Em 2012 foi lançado “Surfista Solitário”, com a parceria de Jorge Bem Jor, que ingressou no álbum independente “Sem Crise”, após sete anos sem novos lançamentos de álbuns.




Nessa álbum também estava a canção “Linhas Tortas”, onde Gabriel conta sua trajetória na música.





No ano seguinte foi lançado o videoclipe “Muito Orgulho, Meu Pai”, como uma homenagem clara de Gabriel ao seu pai. Já em 2015 veio “Chega” como forma de protesto.






No geral, Gabriel o Pensador é um rapper que apesar de não ter sentido na pele as diversas consequências de ser de uma minoria social, teve a capacidade e a sensibilidade de traduzir e lutar contra essas injustiças em forma do que chama – e é – “poesia falada”.

E para finalizar, temos a continuação de sua primeira música em "Tô Feliz (Matei o Presidente) 2", graças ao cenário político atual, lançado em 2017.

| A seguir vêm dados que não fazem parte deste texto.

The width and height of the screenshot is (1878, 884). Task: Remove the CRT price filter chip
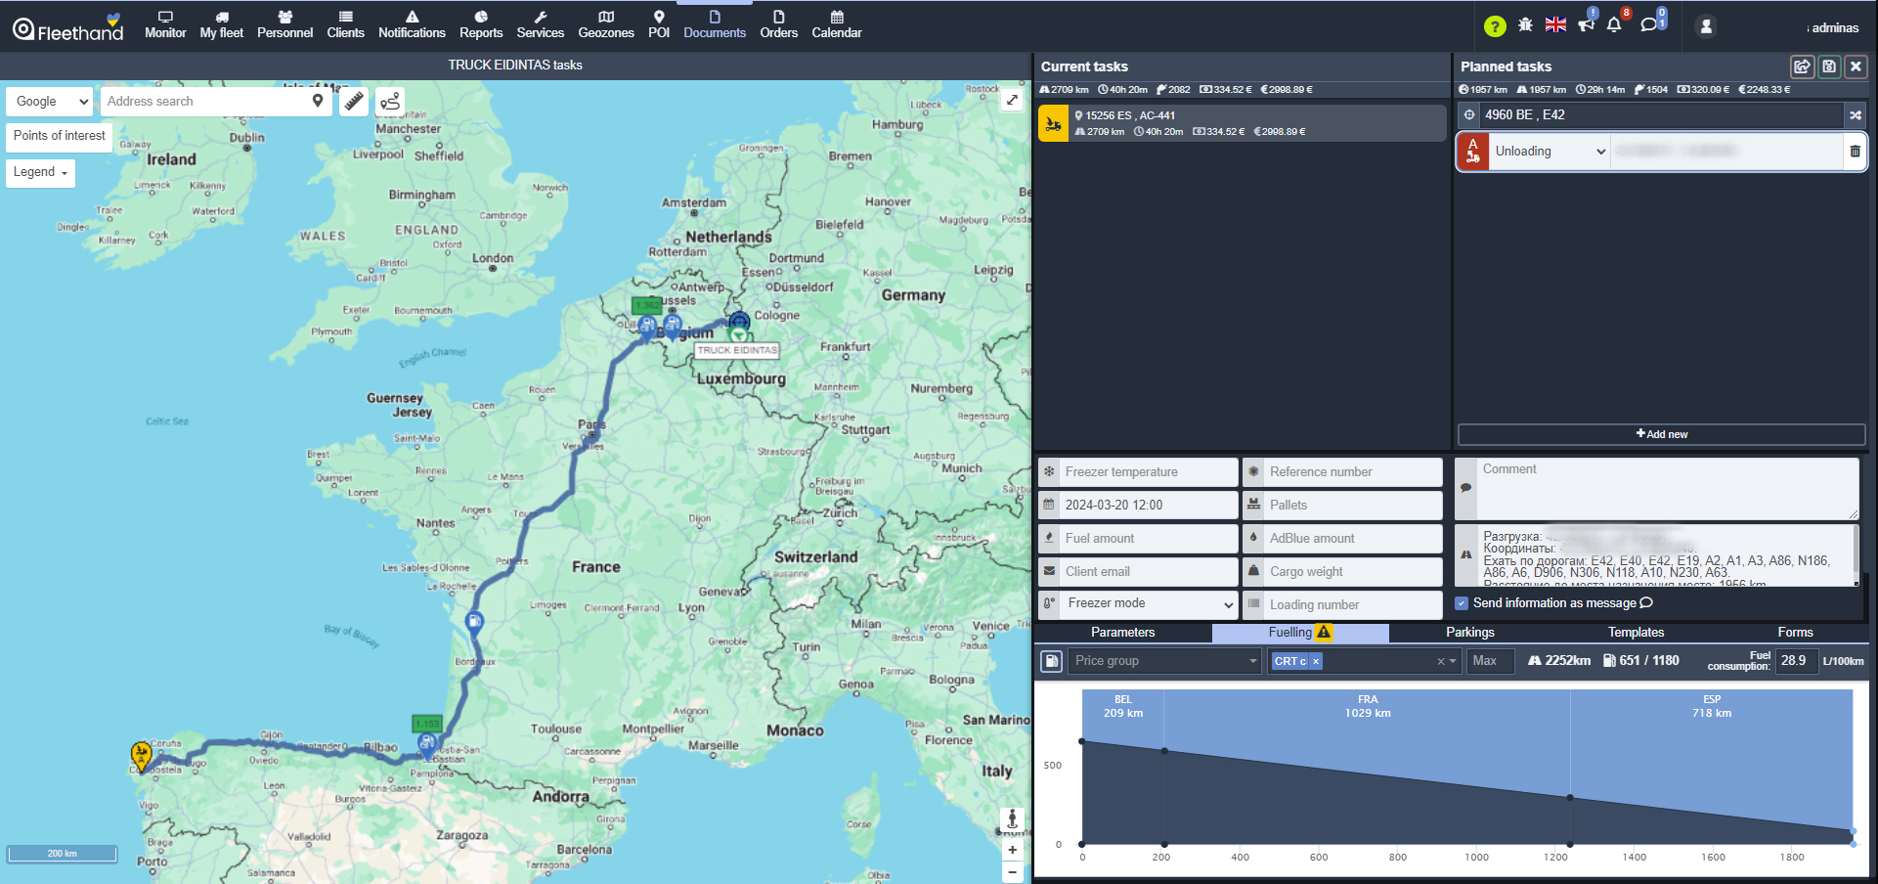(1316, 661)
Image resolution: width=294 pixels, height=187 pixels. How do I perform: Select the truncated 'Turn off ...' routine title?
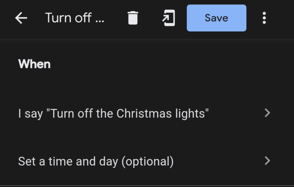click(x=75, y=18)
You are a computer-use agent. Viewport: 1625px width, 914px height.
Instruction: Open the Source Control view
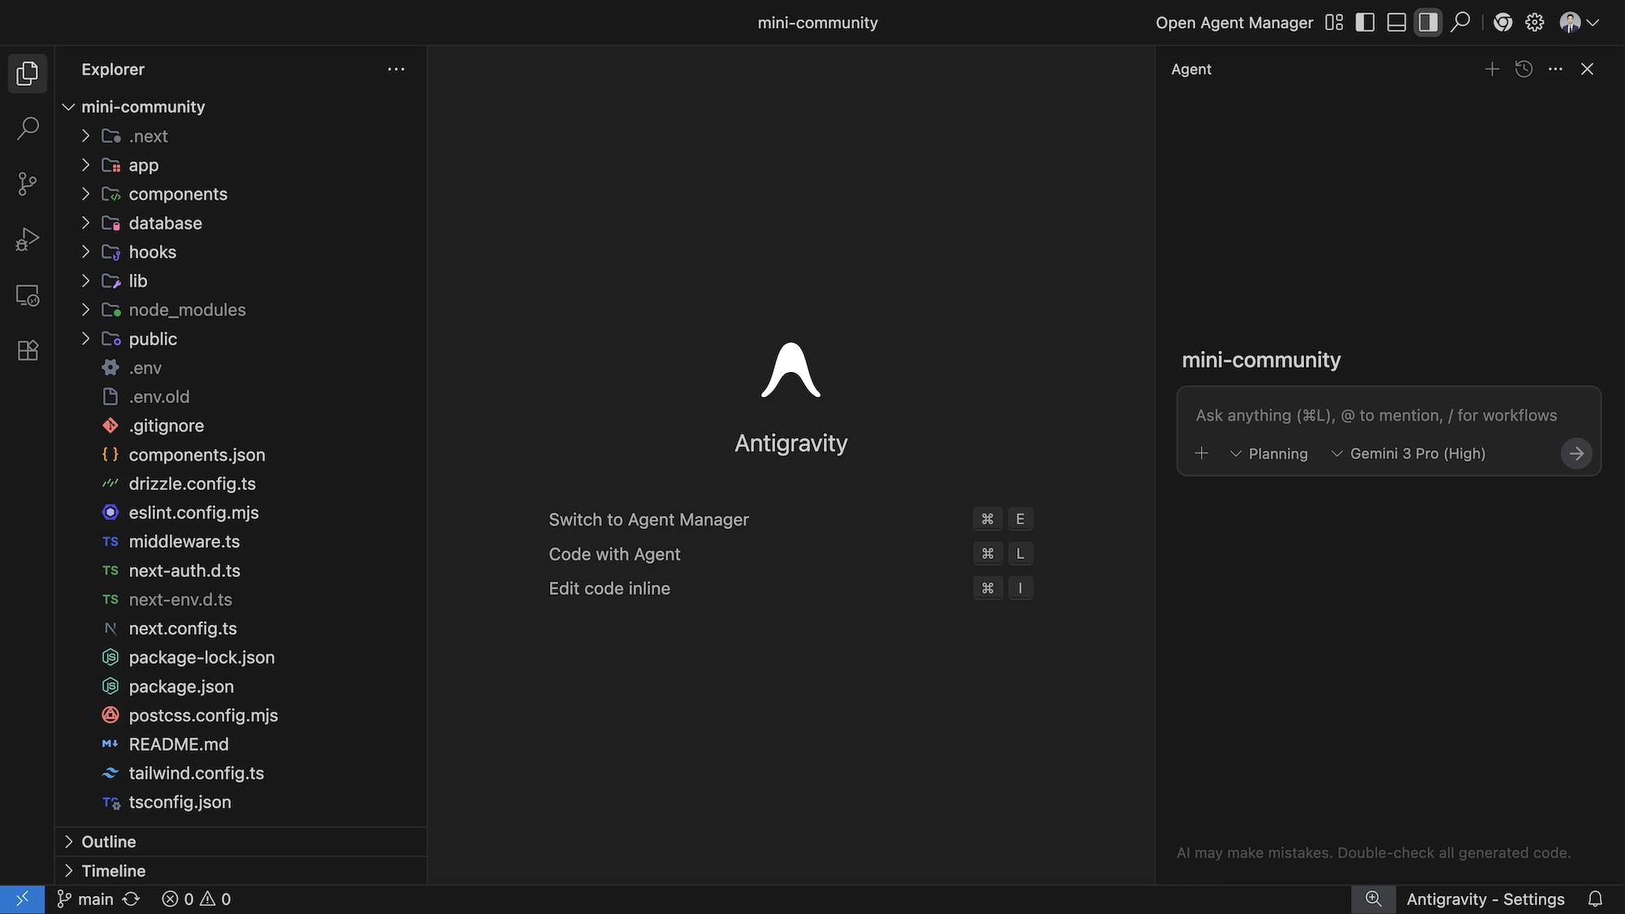tap(27, 184)
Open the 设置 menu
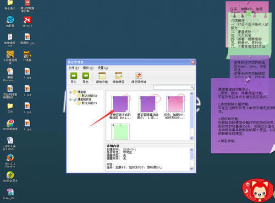 [103, 68]
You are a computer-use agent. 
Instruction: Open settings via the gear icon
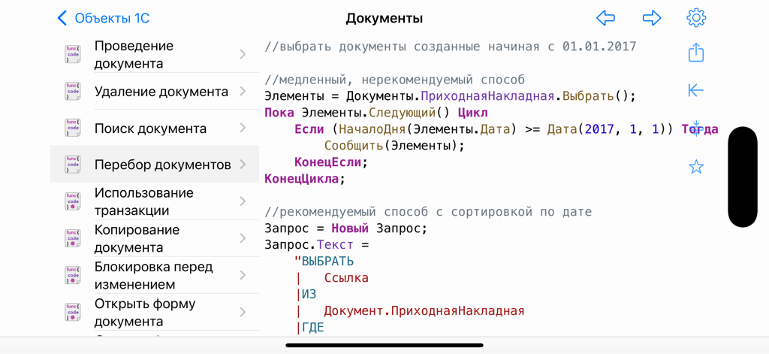tap(696, 18)
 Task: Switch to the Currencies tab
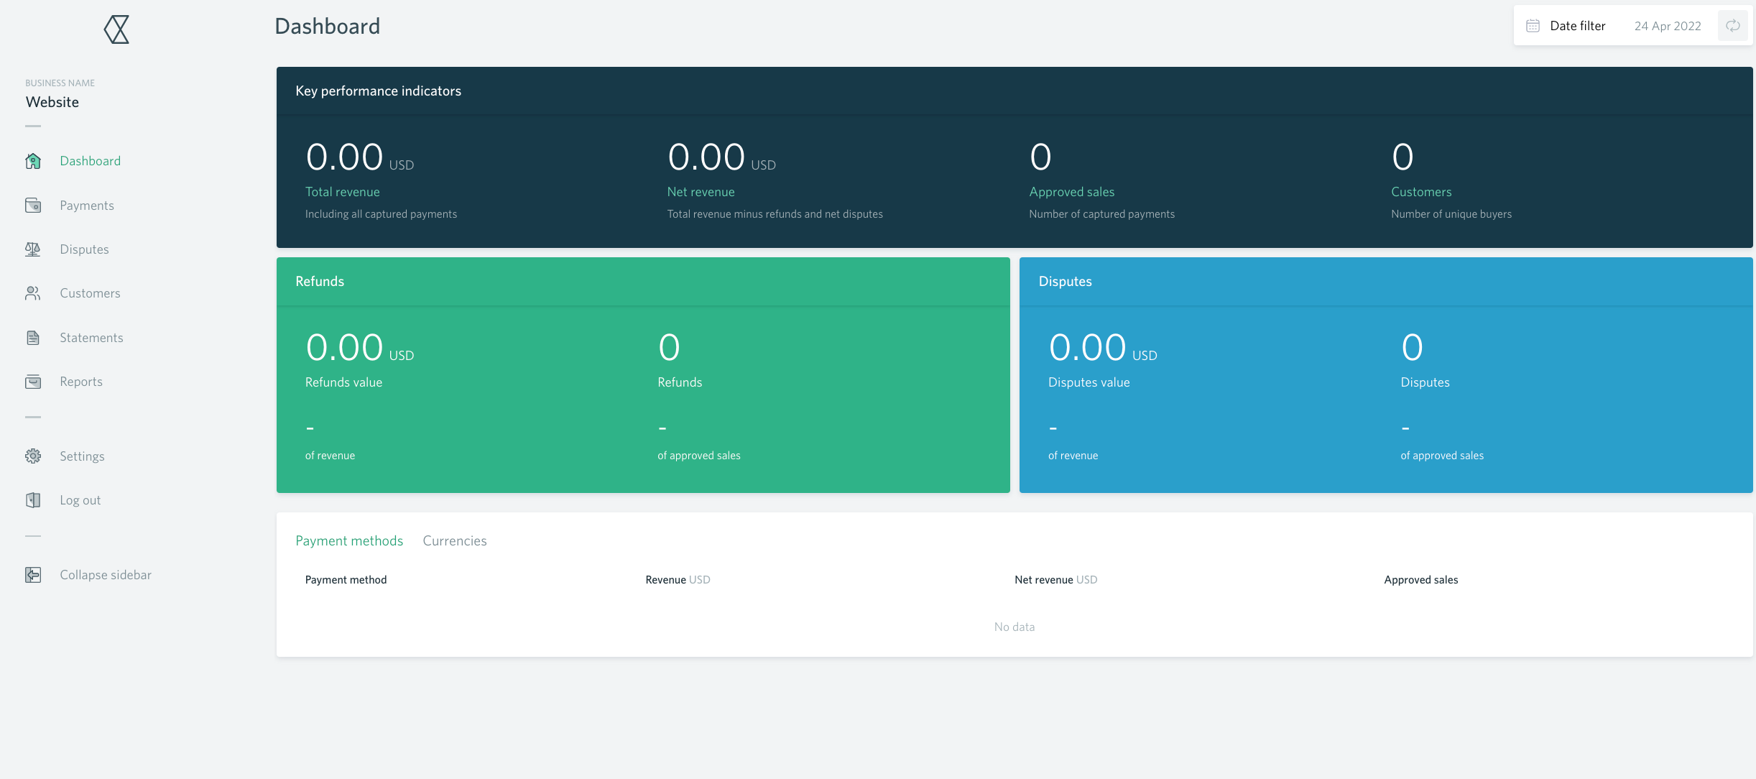[454, 541]
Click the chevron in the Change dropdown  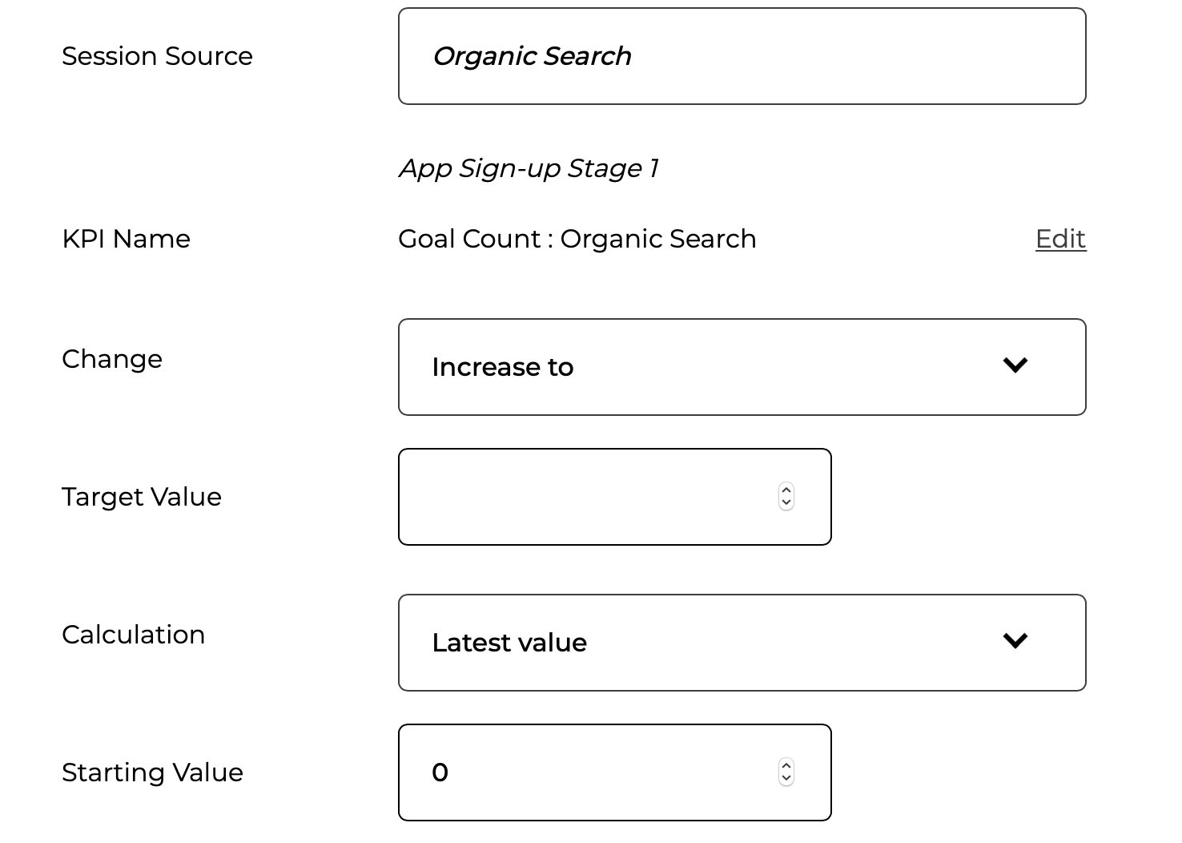pyautogui.click(x=1015, y=365)
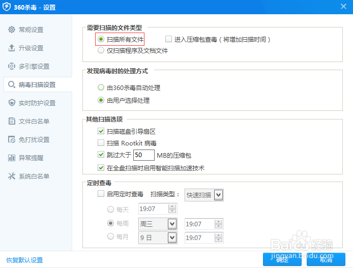Viewport: 353px width, 268px height.
Task: Click the 多引擎设置 sidebar icon
Action: [x=12, y=66]
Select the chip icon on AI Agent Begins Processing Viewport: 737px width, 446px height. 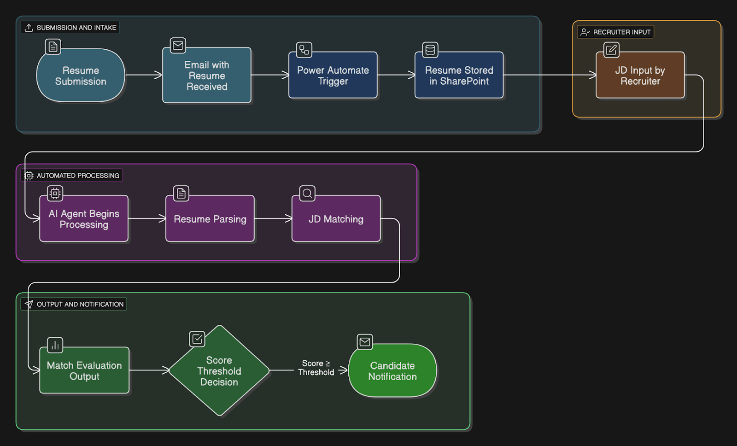coord(54,193)
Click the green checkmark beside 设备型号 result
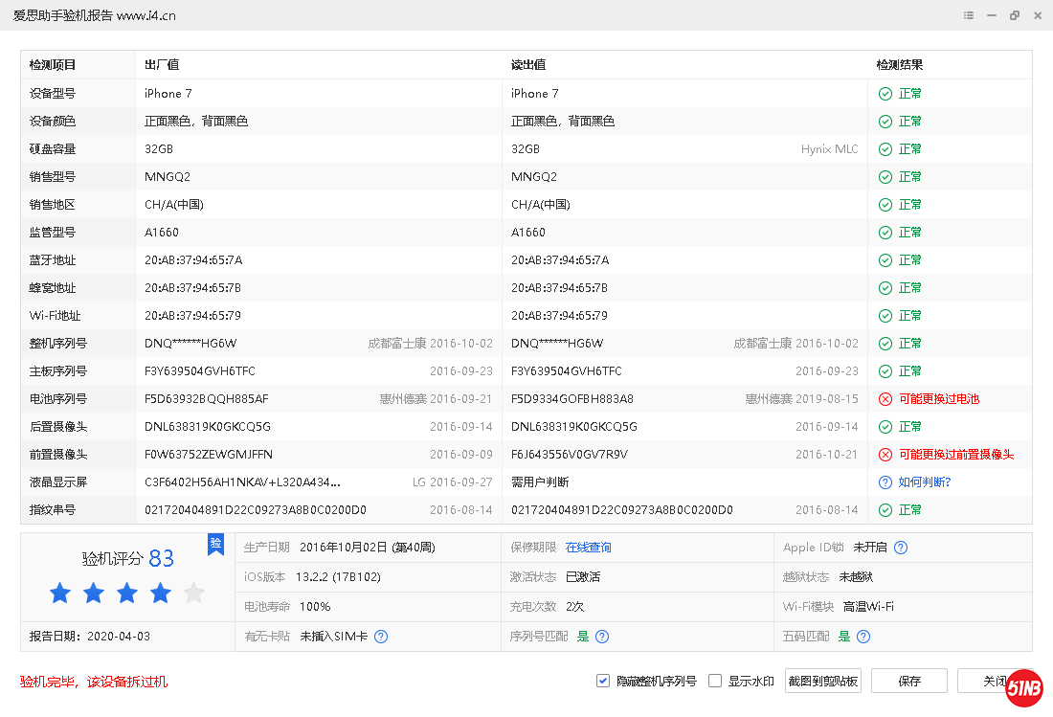 pyautogui.click(x=885, y=93)
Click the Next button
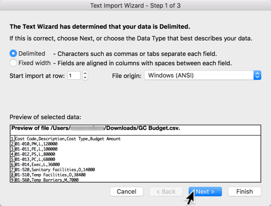 click(205, 191)
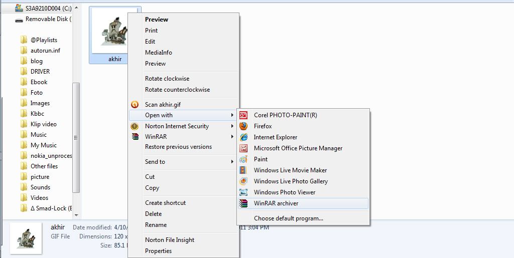Click the Microsoft Office Picture Manager icon
Viewport: 514px width, 258px height.
tap(243, 148)
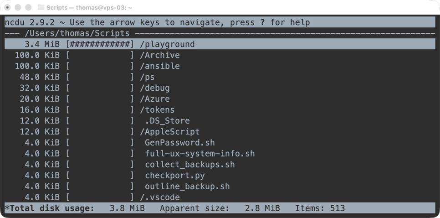The width and height of the screenshot is (440, 218).
Task: Select the /Archive directory entry
Action: 160,55
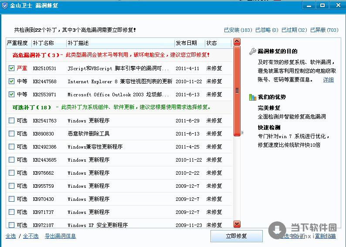Click the 全不选 deselect all link
The height and width of the screenshot is (247, 346).
[31, 236]
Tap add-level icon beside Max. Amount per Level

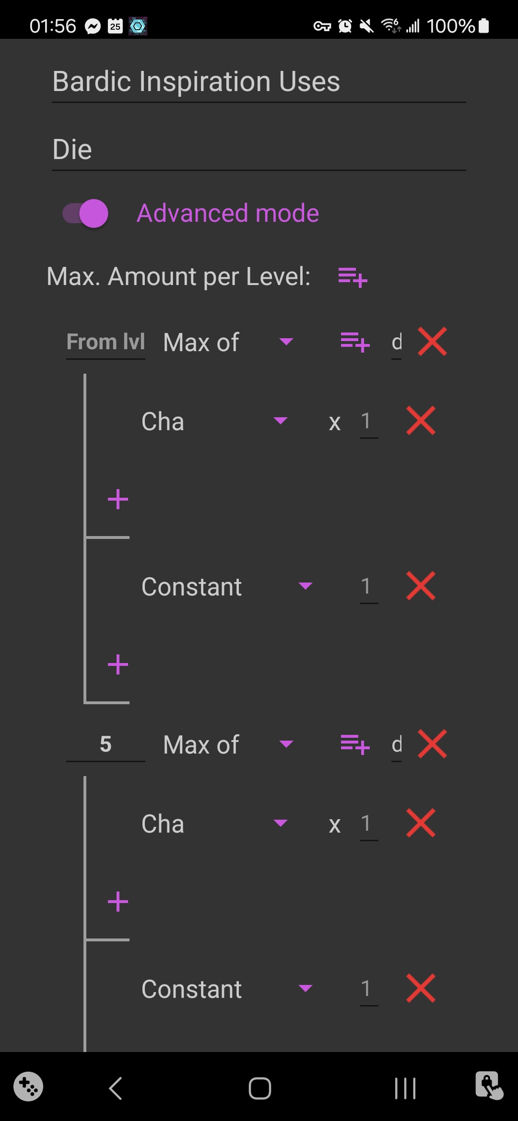[x=353, y=277]
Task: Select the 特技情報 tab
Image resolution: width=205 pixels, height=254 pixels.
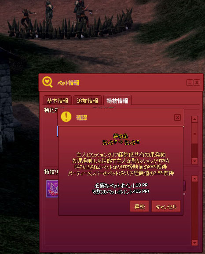Action: (117, 101)
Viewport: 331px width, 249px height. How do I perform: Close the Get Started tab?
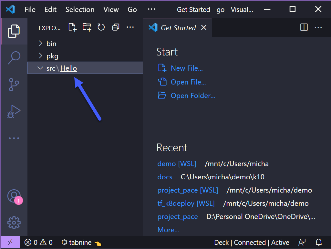[x=204, y=28]
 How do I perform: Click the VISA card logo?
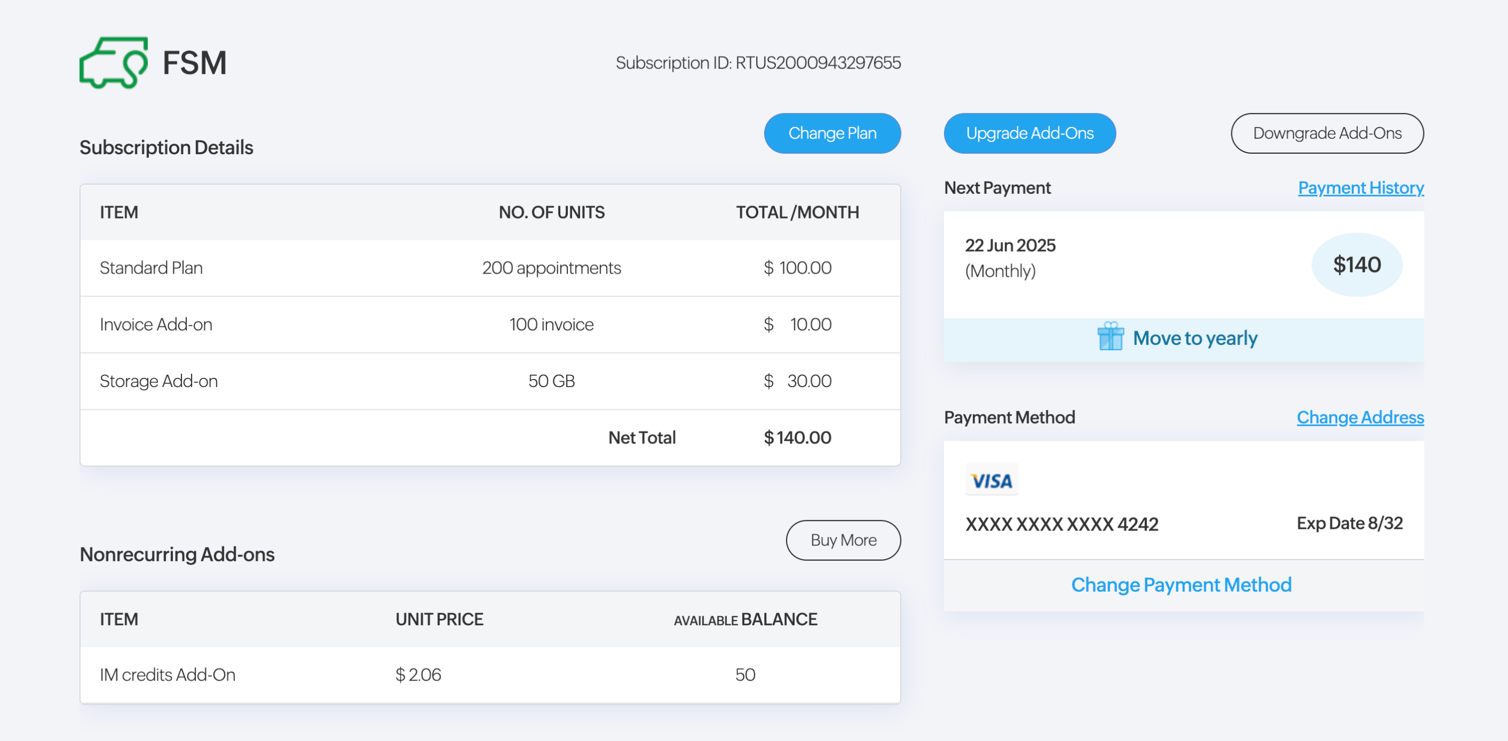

Com o seu estilo musical ainda que eclético mas sem fugir das linhas do rap, Gabriel consegue expressar sentimentos e pensamentos em frases simples – outras vezes não tão simples – mas que fazem sentido para quem as ouve.



Sendo considerado um dos maiores cantores e rappers brasileiros, é bem justificável a entrada desse cara foda como Artista do Mês da Kick Push.